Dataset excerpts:
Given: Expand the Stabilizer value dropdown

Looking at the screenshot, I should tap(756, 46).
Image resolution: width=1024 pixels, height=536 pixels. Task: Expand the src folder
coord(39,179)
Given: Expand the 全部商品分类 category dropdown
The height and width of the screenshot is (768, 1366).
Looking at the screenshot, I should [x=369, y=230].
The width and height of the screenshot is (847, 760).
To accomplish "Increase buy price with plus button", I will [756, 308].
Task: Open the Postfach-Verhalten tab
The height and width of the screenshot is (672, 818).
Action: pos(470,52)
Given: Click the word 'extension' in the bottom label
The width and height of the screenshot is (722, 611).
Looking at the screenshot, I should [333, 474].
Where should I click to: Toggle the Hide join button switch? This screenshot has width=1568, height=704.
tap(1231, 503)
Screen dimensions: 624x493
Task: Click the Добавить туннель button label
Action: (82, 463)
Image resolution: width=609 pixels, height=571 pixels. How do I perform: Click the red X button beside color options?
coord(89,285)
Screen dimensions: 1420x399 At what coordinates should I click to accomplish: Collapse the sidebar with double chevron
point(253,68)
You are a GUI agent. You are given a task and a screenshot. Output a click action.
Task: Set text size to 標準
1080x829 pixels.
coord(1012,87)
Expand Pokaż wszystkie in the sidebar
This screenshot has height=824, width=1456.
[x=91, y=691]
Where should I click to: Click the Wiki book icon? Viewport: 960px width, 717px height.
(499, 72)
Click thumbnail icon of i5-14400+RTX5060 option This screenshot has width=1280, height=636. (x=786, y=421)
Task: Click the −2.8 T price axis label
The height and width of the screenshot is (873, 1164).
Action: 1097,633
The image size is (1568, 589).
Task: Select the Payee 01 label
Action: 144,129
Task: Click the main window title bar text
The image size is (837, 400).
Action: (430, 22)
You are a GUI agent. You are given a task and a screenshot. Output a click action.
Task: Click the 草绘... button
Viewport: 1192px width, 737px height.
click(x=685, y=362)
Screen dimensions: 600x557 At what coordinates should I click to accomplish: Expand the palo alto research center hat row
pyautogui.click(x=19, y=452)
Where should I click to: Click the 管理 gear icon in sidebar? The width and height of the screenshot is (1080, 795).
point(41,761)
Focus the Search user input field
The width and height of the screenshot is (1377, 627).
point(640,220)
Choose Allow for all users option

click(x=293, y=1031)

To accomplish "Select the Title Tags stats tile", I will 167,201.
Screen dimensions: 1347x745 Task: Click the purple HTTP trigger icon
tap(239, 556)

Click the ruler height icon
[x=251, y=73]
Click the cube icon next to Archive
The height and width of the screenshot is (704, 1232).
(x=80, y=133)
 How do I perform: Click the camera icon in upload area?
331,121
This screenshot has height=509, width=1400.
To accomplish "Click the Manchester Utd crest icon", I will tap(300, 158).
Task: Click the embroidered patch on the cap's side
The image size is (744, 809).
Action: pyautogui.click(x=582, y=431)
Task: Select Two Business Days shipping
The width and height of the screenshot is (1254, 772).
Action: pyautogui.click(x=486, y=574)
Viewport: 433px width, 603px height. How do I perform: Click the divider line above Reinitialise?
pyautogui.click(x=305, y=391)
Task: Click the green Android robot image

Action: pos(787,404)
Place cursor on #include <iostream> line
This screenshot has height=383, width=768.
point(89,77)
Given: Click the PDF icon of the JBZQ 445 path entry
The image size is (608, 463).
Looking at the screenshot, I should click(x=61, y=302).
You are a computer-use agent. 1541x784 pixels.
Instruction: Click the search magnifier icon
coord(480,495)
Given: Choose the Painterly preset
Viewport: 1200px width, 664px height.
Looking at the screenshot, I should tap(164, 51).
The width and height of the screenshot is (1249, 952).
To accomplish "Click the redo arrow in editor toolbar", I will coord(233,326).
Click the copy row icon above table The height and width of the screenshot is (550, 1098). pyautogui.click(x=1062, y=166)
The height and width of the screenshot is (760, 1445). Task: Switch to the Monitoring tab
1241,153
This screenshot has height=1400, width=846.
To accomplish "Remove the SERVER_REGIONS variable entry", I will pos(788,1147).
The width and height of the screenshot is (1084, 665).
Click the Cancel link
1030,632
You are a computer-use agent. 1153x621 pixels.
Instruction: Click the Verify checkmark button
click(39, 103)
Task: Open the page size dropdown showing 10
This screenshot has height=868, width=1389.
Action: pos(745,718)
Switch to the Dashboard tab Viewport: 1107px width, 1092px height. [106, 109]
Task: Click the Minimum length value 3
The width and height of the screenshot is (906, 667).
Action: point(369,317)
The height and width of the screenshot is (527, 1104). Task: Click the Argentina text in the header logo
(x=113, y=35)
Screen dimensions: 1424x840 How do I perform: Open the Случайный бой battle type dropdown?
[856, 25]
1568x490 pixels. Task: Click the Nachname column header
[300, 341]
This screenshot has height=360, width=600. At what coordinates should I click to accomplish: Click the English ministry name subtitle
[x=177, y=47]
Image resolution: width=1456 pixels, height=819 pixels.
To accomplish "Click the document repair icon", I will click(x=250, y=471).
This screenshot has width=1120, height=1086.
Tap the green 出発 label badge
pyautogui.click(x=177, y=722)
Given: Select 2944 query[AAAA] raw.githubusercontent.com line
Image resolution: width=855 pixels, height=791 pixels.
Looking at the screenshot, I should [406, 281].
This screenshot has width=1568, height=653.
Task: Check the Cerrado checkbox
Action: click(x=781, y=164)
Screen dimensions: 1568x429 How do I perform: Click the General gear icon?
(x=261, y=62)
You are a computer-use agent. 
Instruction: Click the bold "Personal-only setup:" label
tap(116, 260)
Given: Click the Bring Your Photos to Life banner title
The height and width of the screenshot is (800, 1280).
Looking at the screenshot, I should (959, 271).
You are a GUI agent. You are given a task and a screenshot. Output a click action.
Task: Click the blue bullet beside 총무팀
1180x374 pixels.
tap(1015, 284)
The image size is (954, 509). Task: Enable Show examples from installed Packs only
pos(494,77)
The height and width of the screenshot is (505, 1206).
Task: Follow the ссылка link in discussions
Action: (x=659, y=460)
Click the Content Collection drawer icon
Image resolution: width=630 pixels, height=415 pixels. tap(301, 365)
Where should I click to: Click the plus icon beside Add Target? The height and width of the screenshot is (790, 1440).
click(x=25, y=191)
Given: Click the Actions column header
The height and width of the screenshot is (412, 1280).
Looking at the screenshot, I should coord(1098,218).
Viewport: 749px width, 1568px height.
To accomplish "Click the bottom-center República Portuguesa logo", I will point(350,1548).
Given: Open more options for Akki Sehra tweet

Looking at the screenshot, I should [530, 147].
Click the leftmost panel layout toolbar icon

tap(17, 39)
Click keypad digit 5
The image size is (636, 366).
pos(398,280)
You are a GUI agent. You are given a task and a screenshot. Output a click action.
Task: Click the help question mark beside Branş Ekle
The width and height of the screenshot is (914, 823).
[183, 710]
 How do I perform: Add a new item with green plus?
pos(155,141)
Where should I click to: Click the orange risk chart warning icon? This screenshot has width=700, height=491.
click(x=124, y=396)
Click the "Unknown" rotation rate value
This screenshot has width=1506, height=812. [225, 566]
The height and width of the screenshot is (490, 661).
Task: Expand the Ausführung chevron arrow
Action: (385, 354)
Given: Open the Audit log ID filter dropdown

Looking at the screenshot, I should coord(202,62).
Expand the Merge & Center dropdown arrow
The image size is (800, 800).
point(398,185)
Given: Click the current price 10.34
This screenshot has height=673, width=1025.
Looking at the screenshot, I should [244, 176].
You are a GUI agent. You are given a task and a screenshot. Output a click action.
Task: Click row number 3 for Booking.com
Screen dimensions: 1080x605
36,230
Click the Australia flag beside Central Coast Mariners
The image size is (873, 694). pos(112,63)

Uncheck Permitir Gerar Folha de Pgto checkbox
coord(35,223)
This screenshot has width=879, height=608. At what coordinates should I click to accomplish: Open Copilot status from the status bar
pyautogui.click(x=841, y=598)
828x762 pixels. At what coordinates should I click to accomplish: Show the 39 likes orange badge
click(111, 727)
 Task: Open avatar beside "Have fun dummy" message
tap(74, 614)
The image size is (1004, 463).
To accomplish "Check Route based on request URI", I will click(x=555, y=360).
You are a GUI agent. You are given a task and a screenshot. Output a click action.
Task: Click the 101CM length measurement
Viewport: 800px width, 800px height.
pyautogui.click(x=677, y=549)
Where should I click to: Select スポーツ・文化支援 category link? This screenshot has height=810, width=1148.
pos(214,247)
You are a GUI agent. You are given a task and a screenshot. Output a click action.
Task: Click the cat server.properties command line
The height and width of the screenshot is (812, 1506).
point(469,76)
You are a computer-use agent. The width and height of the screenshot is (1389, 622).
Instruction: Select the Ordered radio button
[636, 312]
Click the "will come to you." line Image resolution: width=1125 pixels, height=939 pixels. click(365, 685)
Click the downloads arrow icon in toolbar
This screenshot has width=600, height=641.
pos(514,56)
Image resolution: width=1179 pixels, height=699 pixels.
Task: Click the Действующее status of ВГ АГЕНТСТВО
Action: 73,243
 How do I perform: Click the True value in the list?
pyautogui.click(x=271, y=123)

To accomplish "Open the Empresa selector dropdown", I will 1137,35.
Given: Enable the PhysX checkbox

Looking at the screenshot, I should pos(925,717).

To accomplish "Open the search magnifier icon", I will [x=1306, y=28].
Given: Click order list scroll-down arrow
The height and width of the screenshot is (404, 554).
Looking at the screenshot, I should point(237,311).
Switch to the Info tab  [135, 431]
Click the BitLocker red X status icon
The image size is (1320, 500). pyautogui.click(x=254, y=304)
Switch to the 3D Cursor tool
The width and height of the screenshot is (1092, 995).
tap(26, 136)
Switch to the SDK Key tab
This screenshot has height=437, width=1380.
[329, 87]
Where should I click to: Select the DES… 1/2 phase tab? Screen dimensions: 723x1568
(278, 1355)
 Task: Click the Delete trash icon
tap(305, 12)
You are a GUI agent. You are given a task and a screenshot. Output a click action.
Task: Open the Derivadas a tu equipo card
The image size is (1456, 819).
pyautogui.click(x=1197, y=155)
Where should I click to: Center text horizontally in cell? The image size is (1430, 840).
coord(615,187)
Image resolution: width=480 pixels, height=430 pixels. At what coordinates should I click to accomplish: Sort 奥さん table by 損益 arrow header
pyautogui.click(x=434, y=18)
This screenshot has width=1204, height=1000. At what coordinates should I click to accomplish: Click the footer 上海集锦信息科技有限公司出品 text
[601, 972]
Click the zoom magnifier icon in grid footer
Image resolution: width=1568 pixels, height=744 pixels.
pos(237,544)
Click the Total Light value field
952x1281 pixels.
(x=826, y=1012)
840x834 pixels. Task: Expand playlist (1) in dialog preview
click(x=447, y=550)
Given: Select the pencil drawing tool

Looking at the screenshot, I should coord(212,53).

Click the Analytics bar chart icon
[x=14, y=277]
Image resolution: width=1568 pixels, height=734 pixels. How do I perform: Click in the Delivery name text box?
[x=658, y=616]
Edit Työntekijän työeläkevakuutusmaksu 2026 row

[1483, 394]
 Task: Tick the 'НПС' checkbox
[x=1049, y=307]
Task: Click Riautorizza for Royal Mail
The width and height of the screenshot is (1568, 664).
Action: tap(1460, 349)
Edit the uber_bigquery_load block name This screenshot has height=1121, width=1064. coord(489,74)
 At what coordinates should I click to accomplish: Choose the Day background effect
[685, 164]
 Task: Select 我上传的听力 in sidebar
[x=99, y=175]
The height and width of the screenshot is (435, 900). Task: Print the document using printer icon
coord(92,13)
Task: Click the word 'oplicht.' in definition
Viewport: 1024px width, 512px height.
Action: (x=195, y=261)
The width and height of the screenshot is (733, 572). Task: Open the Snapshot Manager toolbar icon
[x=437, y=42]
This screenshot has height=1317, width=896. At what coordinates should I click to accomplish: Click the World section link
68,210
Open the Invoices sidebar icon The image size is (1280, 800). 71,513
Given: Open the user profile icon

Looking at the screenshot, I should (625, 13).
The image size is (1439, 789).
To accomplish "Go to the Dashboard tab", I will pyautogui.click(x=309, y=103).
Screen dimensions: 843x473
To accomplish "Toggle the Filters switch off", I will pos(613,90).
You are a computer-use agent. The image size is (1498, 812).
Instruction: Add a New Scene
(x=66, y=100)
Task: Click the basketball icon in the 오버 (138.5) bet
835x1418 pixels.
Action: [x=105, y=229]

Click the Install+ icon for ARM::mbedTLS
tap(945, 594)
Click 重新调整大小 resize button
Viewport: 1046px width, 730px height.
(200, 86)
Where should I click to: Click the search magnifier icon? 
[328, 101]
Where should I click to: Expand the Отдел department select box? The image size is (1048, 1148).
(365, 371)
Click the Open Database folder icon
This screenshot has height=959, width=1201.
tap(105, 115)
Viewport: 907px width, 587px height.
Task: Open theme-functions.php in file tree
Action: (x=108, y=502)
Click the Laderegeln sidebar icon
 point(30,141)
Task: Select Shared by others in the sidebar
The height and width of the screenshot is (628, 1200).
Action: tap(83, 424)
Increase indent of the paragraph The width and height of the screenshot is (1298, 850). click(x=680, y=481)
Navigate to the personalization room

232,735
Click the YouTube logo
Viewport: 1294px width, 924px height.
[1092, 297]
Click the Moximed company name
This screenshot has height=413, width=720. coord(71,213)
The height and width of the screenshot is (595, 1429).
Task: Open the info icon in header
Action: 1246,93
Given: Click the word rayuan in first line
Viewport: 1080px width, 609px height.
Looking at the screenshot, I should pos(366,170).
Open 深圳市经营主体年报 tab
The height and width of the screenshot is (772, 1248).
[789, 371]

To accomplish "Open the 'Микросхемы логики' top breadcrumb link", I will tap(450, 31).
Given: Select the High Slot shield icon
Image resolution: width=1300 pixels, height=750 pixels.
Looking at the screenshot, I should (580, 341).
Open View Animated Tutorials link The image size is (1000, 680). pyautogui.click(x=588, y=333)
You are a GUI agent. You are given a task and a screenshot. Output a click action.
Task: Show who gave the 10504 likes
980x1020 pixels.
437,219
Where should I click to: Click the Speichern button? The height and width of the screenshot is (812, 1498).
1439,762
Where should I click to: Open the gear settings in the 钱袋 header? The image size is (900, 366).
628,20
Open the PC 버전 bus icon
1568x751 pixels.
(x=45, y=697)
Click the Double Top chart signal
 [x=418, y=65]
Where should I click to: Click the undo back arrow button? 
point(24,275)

- **ACTIVITY**: Beginning with the opening line above, retype the records exactly through the line with "Task: Click the −2.8 T price axis label", both ends included.

- **SOLVED EXERCISE**:
Given: Expand the Stabilizer value dropdown

Looking at the screenshot, I should tap(756, 46).
Image resolution: width=1024 pixels, height=536 pixels. Task: Expand the src folder
coord(39,179)
Given: Expand the 全部商品分类 category dropdown
The height and width of the screenshot is (768, 1366).
Looking at the screenshot, I should [x=369, y=230].
The width and height of the screenshot is (847, 760).
To accomplish "Increase buy price with plus button", I will [756, 308].
Task: Open the Postfach-Verhalten tab
The height and width of the screenshot is (672, 818).
Action: pos(470,52)
Given: Click the word 'extension' in the bottom label
The width and height of the screenshot is (722, 611).
Looking at the screenshot, I should [333, 474].
Where should I click to: Toggle the Hide join button switch? This screenshot has width=1568, height=704.
tap(1231, 503)
Screen dimensions: 624x493
Task: Click the Добавить туннель button label
Action: (82, 463)
Image resolution: width=609 pixels, height=571 pixels. How do I perform: Click the red X button beside color options?
coord(89,285)
Screen dimensions: 1420x399 At what coordinates should I click to accomplish: Collapse the sidebar with double chevron
point(253,68)
You are a GUI agent. You are given a task and a screenshot. Output a click action.
Task: Set text size to 標準
1080x829 pixels.
coord(1012,87)
Expand Pokaż wszystkie in the sidebar
This screenshot has height=824, width=1456.
[x=91, y=691]
Where should I click to: Click the Wiki book icon? Viewport: 960px width, 717px height.
(499, 72)
Click thumbnail icon of i5-14400+RTX5060 option This screenshot has width=1280, height=636. (x=786, y=421)
Task: Click the −2.8 T price axis label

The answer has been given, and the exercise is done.